A polícia de Sakon Nakhon admite que geralmente os cães são tratados de forma cruel. Já os matadores dizem que eles são mortos da maneira mais humana possível, da mesma forma que outros animais cuja carne é consumida amplamente. Um deles permitiu que um fotógrafo visitante testemunhasse o abate de um dos cães, que recebeu um golpe na cabeça e, logo em seguida, foi desmembrado.

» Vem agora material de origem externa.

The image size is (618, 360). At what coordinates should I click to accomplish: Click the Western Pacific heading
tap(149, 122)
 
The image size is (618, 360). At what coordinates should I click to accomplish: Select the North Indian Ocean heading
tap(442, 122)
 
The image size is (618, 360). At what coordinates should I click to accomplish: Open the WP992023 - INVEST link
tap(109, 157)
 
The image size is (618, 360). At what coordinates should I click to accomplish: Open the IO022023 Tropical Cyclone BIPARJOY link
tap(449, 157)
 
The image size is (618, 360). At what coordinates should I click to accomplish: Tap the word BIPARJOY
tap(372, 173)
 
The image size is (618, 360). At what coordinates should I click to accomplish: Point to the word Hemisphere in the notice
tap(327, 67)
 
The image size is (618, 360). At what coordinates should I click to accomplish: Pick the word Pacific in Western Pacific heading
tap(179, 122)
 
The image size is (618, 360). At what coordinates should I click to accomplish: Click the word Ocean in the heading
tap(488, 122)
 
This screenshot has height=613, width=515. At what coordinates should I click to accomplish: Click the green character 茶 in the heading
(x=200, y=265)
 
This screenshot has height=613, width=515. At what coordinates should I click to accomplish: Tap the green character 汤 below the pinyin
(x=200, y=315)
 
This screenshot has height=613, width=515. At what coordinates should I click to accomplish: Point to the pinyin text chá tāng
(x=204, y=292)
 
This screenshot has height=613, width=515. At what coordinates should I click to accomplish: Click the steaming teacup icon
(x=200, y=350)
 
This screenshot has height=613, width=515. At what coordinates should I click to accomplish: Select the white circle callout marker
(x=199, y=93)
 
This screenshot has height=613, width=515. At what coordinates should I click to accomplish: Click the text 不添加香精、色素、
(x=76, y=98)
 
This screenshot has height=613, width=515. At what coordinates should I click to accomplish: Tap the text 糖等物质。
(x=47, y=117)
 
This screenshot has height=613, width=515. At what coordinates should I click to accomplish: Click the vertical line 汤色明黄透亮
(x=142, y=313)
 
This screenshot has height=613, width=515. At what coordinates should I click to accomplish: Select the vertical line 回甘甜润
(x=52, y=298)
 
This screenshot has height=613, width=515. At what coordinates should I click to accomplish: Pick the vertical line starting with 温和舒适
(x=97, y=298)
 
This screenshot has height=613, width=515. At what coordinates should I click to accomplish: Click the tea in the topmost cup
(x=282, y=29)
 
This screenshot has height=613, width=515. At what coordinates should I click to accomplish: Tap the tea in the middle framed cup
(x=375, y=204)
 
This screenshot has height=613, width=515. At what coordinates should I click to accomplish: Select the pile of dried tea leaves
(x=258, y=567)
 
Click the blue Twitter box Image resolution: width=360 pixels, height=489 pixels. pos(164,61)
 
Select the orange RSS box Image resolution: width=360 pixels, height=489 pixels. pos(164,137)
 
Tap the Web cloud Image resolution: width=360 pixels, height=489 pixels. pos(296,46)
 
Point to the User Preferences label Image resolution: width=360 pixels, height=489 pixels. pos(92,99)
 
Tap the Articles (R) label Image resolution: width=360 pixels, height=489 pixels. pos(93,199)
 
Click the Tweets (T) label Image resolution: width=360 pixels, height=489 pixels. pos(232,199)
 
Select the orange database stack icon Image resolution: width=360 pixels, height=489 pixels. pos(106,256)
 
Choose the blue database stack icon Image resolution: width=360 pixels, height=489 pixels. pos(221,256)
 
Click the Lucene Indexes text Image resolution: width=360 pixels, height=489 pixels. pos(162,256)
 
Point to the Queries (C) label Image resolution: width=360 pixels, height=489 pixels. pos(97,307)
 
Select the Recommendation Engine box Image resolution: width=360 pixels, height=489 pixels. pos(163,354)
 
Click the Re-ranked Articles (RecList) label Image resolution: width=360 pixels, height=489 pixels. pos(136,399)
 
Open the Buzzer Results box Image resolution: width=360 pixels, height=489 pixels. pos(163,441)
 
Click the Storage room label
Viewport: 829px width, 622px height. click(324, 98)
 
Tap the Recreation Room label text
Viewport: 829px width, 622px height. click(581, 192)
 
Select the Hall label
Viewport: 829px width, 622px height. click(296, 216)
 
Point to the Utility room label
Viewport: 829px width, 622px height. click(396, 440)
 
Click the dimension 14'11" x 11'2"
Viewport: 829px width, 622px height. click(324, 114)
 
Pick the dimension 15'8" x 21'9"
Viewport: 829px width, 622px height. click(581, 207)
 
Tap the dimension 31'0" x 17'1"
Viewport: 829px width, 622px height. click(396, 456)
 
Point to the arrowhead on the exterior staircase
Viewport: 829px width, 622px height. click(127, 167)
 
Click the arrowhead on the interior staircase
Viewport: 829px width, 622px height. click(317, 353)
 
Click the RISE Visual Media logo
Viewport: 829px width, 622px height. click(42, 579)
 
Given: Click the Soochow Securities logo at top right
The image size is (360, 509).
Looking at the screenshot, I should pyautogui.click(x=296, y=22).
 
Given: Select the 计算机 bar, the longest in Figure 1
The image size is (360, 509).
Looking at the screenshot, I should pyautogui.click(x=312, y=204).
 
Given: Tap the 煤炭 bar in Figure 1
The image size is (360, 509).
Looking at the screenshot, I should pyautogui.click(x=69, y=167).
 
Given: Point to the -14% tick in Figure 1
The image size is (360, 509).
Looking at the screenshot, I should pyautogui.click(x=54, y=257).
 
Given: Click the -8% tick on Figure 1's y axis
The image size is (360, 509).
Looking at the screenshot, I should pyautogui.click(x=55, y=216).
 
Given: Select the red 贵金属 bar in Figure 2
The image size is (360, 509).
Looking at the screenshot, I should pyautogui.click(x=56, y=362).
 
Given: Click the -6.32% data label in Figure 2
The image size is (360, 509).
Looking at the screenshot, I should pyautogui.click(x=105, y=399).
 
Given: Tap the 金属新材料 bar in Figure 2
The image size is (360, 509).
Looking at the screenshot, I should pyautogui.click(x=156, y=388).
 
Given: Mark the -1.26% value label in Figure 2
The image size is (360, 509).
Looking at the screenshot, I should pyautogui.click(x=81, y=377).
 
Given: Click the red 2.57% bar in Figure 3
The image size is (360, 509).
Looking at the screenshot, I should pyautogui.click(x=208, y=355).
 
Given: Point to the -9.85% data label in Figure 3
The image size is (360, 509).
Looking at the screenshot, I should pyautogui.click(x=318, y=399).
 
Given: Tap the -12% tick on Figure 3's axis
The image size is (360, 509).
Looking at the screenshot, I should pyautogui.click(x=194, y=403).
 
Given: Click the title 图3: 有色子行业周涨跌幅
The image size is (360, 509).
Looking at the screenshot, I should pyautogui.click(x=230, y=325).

A morte pareceu ter ocorrido em questão de segundos. O homem, que se recusou a dar o nome por considerar o momento atual muito “perigoso”, afirma que só mata cães problemáticos ou indesejados. Essa também é uma desculpa comum entre os consumidores da carne canina – a de que muitos animais são abandonados nos templos budistas, engrossando o problema dos animais sem tutor na Tailândia.

— O cachorro é o melhor amigo do homem, claro, mas alguns deles merecem ser mortos, afirma o sogro de Praprut, Kawai Thanthongdee, de 66 anos, que come carne de cachorro desde que era pequeno.